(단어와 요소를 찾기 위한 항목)
★ ★ ★

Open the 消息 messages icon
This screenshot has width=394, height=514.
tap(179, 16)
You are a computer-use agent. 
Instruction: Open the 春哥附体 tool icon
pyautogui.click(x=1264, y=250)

★ ★ ★

## 과제 요구사항
위 항목에서 "You are a computer-use agent."이 들어 있는 줄부터 항목의 마지막 줄까지를 뽑아내세요. 양 끝 줄을 포함하고, 한 글자도 바꾸지 말고 그대로 옮겨 적으세요.

## 연습 결과
You are a computer-use agent. 
Instruction: Open the 春哥附体 tool icon
pyautogui.click(x=1264, y=250)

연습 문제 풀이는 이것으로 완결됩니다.